# Audio Cassette to Audio CD Converter ? (Urgent Please)....



## satyamy (Mar 5, 2008)

I (my Friend) have 3 Audio Cassette, want to convert them into CD so I can Play it tommorrow in occasion of ShivRatri

Can anyone tell me the name of device ?
and what will be its cost ?

their are only 3 cassette so if the device is costly, than is their (any shop) anyone in mumbai who can do this ?

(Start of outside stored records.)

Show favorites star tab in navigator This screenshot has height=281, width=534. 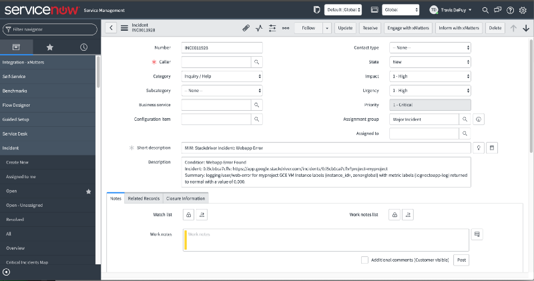click(x=49, y=47)
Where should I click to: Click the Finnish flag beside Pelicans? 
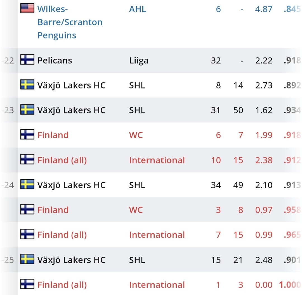[x=27, y=60]
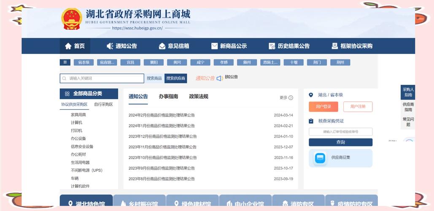434x211 pixels.
Task: Click the grid icon before region tags
Action: (x=65, y=62)
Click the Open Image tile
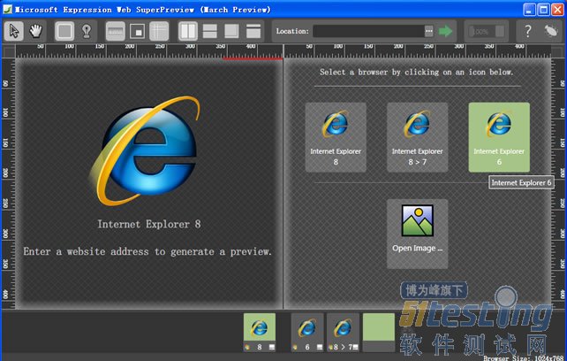The image size is (567, 361). pyautogui.click(x=417, y=233)
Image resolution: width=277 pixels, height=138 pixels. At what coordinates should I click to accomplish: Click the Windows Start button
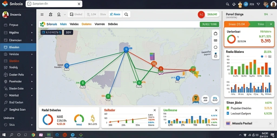point(4,135)
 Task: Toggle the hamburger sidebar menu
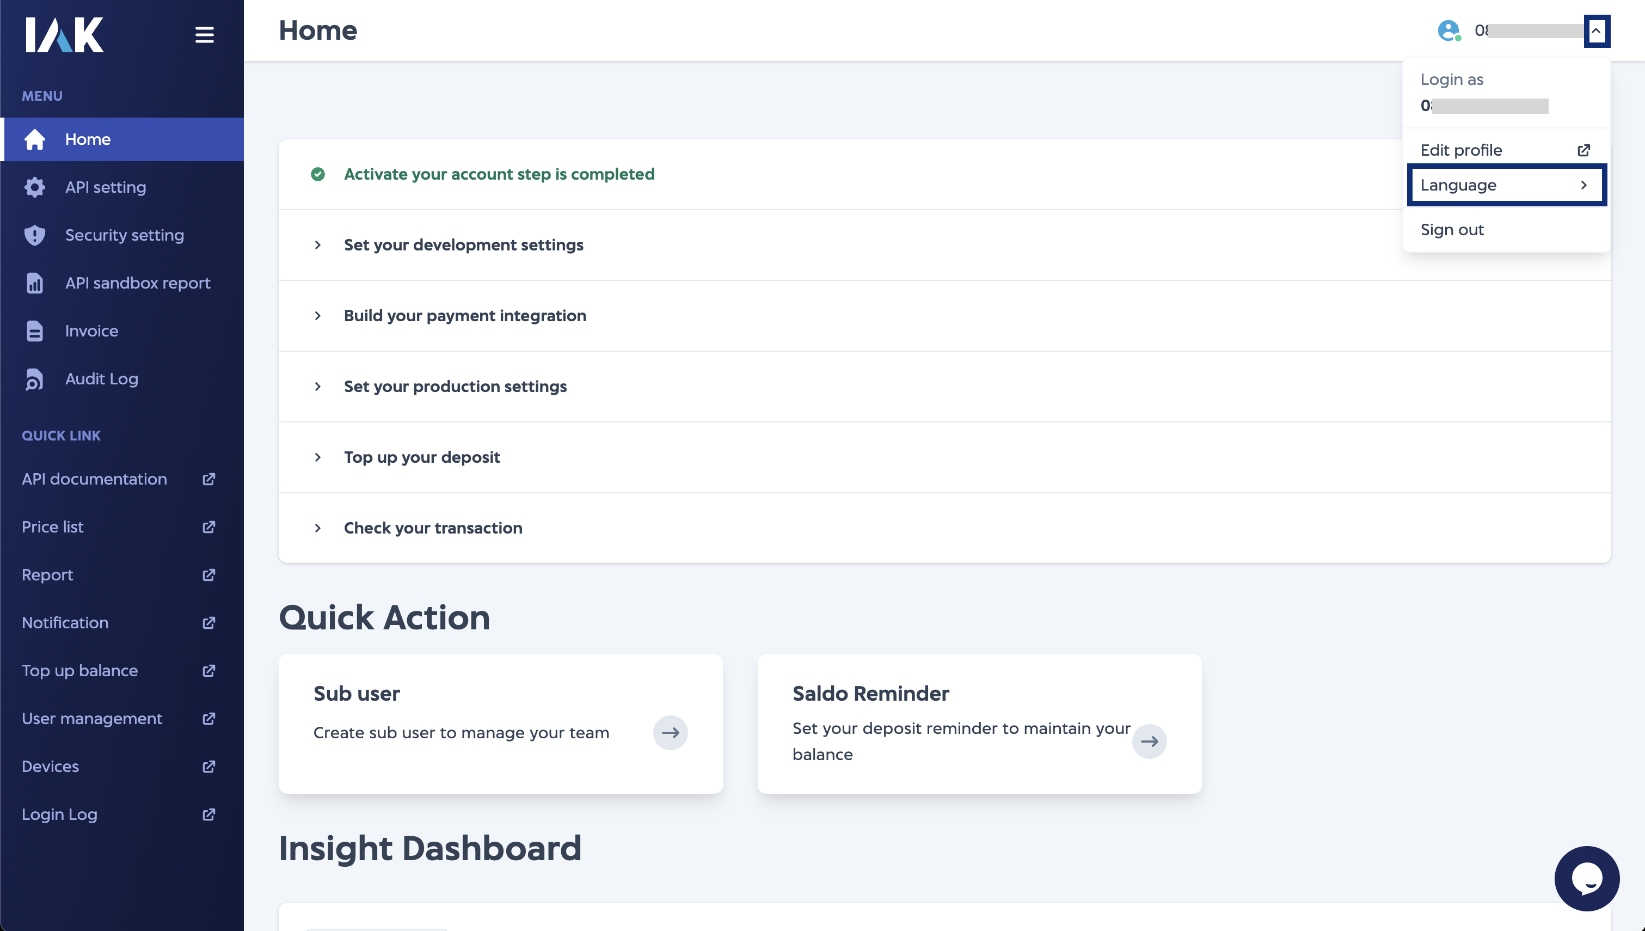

Please let me know bcoz i have to convert it today only


----------



## ThinkFree (Mar 5, 2008)

Just connect any walkman or casette player to the audio in port of your computer with cable having 3.5mm(as in headphones on one side) jack on both sides and record casette in your computer using a software like audacity. Then write it to cd converting to any format you want. Why buy a device for converting just three casettes? But if you want its available


----------



## satyamy (Mar 5, 2008)

thanks for the help
i also got this article 
*www.andybrain.com/archive/convert-cassette-to-cd-digital.htm
but unfortunatley i dont have any player or walkmen

also if i buy any of them than it will be costly

is their any other option ?


----------



## 2kewl (Mar 5, 2008)

Get a walkman or a player from a friend and record it using Audacity. It's the best way. You can later burn the MP3's into a CD


----------



## Zangetsu (Mar 5, 2008)

U can also use musicmatch jukebox plus...I had read this tutorial on digit mag
quite a year ago...i dont remember


----------



## ra_sriniketan (Mar 6, 2008)

Music match juke box is the software.I used it.


----------



## ajayritik (Mar 6, 2008)

Even I used Music Match Juke Box. I would suggest you to search if you can get a CD of the same collection. I'm sure the price may not be that much.


----------



## monkey (Mar 6, 2008)

I too used music match jukebox. But walkman/cassette player is something required here. If not then c if any friend of yours has a MP3 player with line-in recording. I have used my iRiver MP3 player to record through cassette player. The MP3 player converts the music directly into MP3 so no conversion software is required (but you will still require software for your MP3 player to transfer music  :l  )


----------



## satyamy (Mar 6, 2008)

Thanks For Help
I borrowed Walkman from my friend and Converted it 
Thanks again


----------